[Records from a data collection]
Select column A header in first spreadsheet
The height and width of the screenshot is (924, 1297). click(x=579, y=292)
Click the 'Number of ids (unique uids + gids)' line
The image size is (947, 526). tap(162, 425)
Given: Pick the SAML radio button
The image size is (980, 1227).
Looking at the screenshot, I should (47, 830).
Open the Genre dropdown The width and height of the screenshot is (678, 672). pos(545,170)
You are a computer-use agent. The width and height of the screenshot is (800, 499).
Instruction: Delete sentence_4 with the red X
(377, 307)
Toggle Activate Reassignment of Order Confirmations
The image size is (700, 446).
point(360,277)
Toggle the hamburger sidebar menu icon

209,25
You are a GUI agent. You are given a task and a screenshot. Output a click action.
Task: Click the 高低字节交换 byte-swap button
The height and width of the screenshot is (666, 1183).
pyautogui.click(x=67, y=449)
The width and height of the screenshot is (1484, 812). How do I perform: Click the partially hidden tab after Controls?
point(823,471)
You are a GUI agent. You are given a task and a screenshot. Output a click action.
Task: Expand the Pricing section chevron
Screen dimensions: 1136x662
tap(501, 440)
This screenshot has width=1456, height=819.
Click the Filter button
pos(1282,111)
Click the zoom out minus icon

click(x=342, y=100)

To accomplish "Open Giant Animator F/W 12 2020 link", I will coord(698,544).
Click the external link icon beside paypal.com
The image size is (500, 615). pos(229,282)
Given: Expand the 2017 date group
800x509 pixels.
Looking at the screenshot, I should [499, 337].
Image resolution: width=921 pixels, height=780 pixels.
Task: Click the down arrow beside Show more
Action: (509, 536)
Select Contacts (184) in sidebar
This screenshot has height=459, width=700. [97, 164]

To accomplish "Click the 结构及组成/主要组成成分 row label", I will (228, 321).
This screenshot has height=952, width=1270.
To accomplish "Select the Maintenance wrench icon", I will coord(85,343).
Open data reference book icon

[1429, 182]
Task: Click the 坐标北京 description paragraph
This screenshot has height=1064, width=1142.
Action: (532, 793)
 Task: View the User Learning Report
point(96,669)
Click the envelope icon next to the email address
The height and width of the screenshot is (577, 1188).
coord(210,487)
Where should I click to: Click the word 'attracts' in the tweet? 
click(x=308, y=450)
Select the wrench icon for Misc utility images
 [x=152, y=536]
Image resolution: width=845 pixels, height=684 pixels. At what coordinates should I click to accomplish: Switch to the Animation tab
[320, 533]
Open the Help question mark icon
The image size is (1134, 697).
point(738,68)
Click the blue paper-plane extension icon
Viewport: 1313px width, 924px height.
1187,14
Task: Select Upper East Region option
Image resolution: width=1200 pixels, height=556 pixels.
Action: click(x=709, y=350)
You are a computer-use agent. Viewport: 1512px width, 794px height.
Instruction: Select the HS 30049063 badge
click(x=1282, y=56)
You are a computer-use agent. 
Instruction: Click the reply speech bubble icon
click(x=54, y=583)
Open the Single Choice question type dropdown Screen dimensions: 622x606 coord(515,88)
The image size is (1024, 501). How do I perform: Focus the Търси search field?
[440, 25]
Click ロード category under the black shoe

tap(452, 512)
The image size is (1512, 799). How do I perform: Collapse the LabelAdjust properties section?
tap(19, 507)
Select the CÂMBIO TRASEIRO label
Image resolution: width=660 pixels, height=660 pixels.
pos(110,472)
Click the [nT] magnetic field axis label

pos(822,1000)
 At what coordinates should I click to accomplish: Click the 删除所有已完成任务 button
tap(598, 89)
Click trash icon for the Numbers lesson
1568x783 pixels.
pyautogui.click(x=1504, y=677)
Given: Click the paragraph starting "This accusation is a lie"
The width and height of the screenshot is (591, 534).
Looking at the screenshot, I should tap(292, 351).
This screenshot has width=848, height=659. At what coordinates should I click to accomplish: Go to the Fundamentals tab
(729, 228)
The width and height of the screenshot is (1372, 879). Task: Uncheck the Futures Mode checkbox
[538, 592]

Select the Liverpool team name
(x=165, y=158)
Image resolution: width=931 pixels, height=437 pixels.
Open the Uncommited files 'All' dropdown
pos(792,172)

◆ Instruction:
Arrange every line of the records above as a JSON list of strings, one string per line, with blank lines dropped.

◆ Final result:
[
  "Select column A header in first spreadsheet",
  "The height and width of the screenshot is (924, 1297). click(x=579, y=292)",
  "Click the 'Number of ids (unique uids + gids)' line",
  "The image size is (947, 526). tap(162, 425)",
  "Given: Pick the SAML radio button",
  "The image size is (980, 1227).",
  "Looking at the screenshot, I should (47, 830).",
  "Open the Genre dropdown The width and height of the screenshot is (678, 672). pos(545,170)",
  "You are a computer-use agent. The width and height of the screenshot is (800, 499).",
  "Instruction: Delete sentence_4 with the red X",
  "(377, 307)",
  "Toggle Activate Reassignment of Order Confirmations",
  "The image size is (700, 446).",
  "point(360,277)",
  "Toggle the hamburger sidebar menu icon",
  "209,25",
  "You are a GUI agent. You are given a task and a screenshot. Output a click action.",
  "Task: Click the 高低字节交换 byte-swap button",
  "The height and width of the screenshot is (666, 1183).",
  "pyautogui.click(x=67, y=449)",
  "The width and height of the screenshot is (1484, 812). How do I perform: Click the partially hidden tab after Controls?",
  "point(823,471)",
  "You are a GUI agent. You are given a task and a screenshot. Output a click action.",
  "Task: Expand the Pricing section chevron",
  "Screen dimensions: 1136x662",
  "tap(501, 440)",
  "This screenshot has width=1456, height=819.",
  "Click the Filter button",
  "pos(1282,111)",
  "Click the zoom out minus icon",
  "click(x=342, y=100)",
  "To accomplish \"Open Giant Animator F/W 12 2020 link\", I will coord(698,544).",
  "Click the external link icon beside paypal.com",
  "The image size is (500, 615). pos(229,282)",
  "Given: Expand the 2017 date group",
  "800x509 pixels.",
  "Looking at the screenshot, I should [499, 337].",
  "Image resolution: width=921 pixels, height=780 pixels.",
  "Task: Click the down arrow beside Show more",
  "Action: (509, 536)",
  "Select Contacts (184) in sidebar",
  "This screenshot has height=459, width=700. [97, 164]",
  "To accomplish \"Click the 结构及组成/主要组成成分 row label\", I will (228, 321).",
  "This screenshot has height=952, width=1270.",
  "To accomplish \"Select the Maintenance wrench icon\", I will coord(85,343).",
  "Open data reference book icon",
  "[1429, 182]",
  "Task: Click the 坐标北京 description paragraph",
  "This screenshot has height=1064, width=1142.",
  "Action: (532, 793)",
  " Task: View the User Learning Report",
  "point(96,669)",
  "Click the envelope icon next to the email address",
  "The height and width of the screenshot is (577, 1188).",
  "coord(210,487)",
  "Where should I click to: Click the word 'attracts' in the tweet? ",
  "click(x=308, y=450)",
  "Select the wrench icon for Misc utility images",
  " [x=152, y=536]",
  "Image resolution: width=845 pixels, height=684 pixels. At what coordinates should I click to accomplish: Switch to the Animation tab",
  "[320, 533]",
  "Open the Help question mark icon",
  "The image size is (1134, 697).",
  "point(738,68)",
  "Click the blue paper-plane extension icon",
  "Viewport: 1313px width, 924px height.",
  "1187,14",
  "Task: Select Upper East Region option",
  "Image resolution: width=1200 pixels, height=556 pixels.",
  "Action: click(x=709, y=350)",
  "You are a computer-use agent. Viewport: 1512px width, 794px height.",
  "Instruction: Select the HS 30049063 badge",
  "click(x=1282, y=56)",
  "You are a computer-use agent. ",
  "Instruction: Click the reply speech bubble icon",
  "click(x=54, y=583)",
  "Open the Single Choice question type dropdown Screen dimensions: 622x606 coord(515,88)",
  "The image size is (1024, 501). How do I perform: Focus the Търси search field?",
  "[440, 25]",
  "Click ロード category under the black shoe",
  "tap(452, 512)",
  "The image size is (1512, 799). How do I perform: Collapse the LabelAdjust properties section?",
  "tap(19, 507)",
  "Select the CÂMBIO TRASEIRO label",
  "Image resolution: width=660 pixels, height=660 pixels.",
  "pos(110,472)",
  "Click the [nT] magnetic field axis label",
  "pos(822,1000)",
  " At what coordinates should I click to accomplish: Click the 删除所有已完成任务 button",
  "tap(598, 89)",
  "Click trash icon for the Numbers lesson",
  "1568x783 pixels.",
  "pyautogui.click(x=1504, y=677)",
  "Given: Click the paragraph starting \"This accusation is a lie\"",
  "The width and height of the screenshot is (591, 534).",
  "Looking at the screenshot, I should tap(292, 351).",
  "This screenshot has width=848, height=659. At what coordinates should I click to accomplish: Go to the Fundamentals tab",
  "(729, 228)",
  "The width and height of the screenshot is (1372, 879). Task: Uncheck the Futures Mode checkbox",
  "[538, 592]",
  "Select the Liverpool team name",
  "(x=165, y=158)",
  "Image resolution: width=931 pixels, height=437 pixels.",
  "Open the Uncommited files 'All' dropdown",
  "pos(792,172)"
]